Once the protest became overt, revolt against Rome followed in a rush. When the Diet of Augsburg in 1518 was asked to vote a special tax for crusade against the Turks, it replied that the real enemy of Christendom was “the hell-hound in Rome.” At his hearings in Leipzig in 1519, Luther now repudiated the authority of both the Papacy and a General Council, and subsequently published in 1520 his definitive statement of the Protestant position, To the Christian Nobility of the German Nation. Claiming that baptism consecrated every man a priest with direct access to salvation, it denounced popes and hierarchy for all their sins and unrighteousness and called for national churches independent of Rome. Taken up by other Church rebels and reformers, his doctrine swept in a torrent of illustrated sheets and pamphlets and tracts to eager readers in towns and cities from Bremen to Nuremberg. In the Swiss city of Zurich, a fellow protester, Ulrich Zwingli, already preaching the same theses as Luther, extended the protest which was soon to fall into doctrinal disputes that were to fragment the movement forever after.

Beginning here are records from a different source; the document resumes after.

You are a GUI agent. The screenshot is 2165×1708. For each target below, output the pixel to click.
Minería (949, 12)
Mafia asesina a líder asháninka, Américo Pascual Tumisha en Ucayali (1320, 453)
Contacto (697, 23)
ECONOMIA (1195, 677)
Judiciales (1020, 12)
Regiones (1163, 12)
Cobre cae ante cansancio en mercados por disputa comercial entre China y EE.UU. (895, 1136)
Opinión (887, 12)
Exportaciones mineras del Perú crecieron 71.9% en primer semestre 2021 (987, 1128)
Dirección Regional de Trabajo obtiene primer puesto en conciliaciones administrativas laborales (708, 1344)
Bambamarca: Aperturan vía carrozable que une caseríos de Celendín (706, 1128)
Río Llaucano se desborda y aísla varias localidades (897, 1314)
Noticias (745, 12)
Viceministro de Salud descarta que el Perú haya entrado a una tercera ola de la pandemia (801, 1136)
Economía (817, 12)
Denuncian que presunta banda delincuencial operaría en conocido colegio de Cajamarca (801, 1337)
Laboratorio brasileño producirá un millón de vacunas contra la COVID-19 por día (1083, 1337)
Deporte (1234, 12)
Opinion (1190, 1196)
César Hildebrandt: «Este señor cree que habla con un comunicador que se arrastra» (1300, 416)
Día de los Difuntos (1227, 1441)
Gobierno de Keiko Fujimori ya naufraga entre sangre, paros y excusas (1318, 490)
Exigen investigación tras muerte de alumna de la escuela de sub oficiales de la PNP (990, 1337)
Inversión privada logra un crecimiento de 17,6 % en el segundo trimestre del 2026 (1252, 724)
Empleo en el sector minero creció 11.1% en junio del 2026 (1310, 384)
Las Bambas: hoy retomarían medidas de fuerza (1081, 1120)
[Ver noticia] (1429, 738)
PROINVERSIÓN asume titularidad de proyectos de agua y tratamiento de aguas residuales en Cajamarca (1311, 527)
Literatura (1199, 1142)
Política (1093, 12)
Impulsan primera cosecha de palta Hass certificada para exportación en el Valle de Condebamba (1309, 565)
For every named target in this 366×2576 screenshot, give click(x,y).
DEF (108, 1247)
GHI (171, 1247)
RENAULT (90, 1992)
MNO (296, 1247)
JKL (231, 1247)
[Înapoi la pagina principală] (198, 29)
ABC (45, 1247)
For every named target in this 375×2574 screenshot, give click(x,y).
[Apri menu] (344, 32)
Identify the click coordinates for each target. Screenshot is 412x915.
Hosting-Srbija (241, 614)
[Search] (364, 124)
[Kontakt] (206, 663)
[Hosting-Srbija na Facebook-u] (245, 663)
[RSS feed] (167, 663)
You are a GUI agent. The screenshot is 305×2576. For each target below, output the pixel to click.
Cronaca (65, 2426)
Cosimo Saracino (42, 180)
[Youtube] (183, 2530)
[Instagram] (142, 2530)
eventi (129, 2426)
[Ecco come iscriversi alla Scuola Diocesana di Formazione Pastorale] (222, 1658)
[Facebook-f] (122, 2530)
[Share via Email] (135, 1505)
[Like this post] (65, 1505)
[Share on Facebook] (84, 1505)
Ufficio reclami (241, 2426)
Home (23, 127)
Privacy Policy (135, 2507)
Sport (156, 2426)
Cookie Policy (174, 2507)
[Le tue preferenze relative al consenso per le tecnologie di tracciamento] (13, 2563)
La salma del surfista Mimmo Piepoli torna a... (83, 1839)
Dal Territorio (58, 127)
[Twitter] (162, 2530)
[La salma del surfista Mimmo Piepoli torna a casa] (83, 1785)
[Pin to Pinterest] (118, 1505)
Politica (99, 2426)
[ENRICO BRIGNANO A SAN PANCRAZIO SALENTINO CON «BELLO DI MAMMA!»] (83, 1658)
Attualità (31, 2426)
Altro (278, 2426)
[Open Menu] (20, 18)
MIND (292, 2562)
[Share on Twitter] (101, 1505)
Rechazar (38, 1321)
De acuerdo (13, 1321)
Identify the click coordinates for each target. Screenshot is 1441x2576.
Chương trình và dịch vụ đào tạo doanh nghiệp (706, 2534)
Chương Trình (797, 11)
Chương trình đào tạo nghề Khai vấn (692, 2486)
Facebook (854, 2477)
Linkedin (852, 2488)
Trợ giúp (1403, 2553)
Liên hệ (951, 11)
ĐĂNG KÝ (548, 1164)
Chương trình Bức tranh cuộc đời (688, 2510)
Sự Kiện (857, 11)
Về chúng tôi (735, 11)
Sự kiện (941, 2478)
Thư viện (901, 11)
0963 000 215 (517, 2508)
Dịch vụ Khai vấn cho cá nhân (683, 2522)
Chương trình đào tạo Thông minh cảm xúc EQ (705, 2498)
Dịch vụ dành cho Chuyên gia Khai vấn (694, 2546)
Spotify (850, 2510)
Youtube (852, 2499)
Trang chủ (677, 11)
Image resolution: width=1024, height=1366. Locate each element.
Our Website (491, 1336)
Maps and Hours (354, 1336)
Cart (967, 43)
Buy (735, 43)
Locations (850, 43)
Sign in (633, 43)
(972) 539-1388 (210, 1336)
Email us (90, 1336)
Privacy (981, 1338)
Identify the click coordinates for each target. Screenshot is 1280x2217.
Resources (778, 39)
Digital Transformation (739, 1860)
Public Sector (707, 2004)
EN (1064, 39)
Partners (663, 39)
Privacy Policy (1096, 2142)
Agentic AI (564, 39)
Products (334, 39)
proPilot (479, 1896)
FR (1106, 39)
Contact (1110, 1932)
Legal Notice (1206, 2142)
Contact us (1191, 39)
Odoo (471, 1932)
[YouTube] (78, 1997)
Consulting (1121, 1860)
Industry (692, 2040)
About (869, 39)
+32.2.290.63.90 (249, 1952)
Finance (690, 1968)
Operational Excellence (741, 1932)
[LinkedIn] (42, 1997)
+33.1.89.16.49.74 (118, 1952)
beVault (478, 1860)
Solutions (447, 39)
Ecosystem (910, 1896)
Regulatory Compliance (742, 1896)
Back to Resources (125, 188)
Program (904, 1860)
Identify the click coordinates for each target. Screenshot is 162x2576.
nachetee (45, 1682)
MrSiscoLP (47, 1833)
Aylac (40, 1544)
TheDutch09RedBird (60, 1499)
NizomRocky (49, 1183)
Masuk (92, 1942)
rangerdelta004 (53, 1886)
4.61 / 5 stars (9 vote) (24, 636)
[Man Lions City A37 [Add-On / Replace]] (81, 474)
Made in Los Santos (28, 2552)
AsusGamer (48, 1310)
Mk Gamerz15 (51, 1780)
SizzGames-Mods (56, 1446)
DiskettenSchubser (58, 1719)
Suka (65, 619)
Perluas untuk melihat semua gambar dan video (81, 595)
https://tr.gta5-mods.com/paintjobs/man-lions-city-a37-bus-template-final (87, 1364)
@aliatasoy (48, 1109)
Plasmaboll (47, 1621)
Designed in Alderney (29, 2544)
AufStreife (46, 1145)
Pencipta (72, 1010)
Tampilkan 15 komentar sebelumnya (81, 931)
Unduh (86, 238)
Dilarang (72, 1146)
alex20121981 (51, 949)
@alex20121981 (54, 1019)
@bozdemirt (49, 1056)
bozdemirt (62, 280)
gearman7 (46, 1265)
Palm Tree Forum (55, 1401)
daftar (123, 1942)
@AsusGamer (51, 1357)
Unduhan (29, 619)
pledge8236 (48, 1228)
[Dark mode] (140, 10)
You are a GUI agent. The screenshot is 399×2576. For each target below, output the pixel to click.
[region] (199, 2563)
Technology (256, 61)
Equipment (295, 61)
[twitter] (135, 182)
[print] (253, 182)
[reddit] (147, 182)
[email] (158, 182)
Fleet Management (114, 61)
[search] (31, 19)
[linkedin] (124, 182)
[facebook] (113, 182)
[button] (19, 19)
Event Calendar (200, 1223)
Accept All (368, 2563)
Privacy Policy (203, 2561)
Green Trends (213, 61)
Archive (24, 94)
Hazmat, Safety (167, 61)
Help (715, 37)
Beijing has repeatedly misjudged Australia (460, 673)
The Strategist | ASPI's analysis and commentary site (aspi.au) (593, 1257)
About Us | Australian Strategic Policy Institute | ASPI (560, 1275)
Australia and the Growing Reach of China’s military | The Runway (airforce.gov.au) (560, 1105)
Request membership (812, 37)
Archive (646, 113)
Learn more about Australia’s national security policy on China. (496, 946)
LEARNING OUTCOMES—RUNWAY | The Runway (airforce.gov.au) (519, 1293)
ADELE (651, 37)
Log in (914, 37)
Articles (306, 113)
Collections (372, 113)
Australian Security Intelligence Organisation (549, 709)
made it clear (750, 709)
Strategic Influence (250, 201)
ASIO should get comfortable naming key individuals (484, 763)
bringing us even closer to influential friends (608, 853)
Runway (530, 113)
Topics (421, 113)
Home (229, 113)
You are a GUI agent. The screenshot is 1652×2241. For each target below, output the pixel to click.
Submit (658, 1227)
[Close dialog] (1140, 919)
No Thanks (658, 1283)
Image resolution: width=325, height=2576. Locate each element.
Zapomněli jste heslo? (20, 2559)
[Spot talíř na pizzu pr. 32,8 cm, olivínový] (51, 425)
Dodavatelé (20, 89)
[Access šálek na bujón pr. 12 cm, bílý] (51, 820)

Informed by papal envoys of the spreading dissent, the Papacy saw itself dealing with “a wild boar which has invaded the Lord’s vineyard,” so described in a new Bull, Exsurge Domine, in 1520. Upon examination, the Bull condemned 41 of Luther’s theses as heretical or dangerous and ordered him to recant. When he refused, he was excommunicated and his punishment as a declared heretic was asked from the civil arm. The new Emperor, Charles V, young but sage and not anxious to draw popular anger upon himself, handed the hot coal to the Diet at Worms, where Luther in 1521 again refused to recant. As a devout Catholic, Charles V was forced to denounce him, perhaps less from orthodoxy than in return for a political pact with the Pope to join in ejecting the French from Milan. The Edict of Worms obediently put Luther and his followers under the ban of the Empire, promptly rendered null by his friends, who removed him to safety.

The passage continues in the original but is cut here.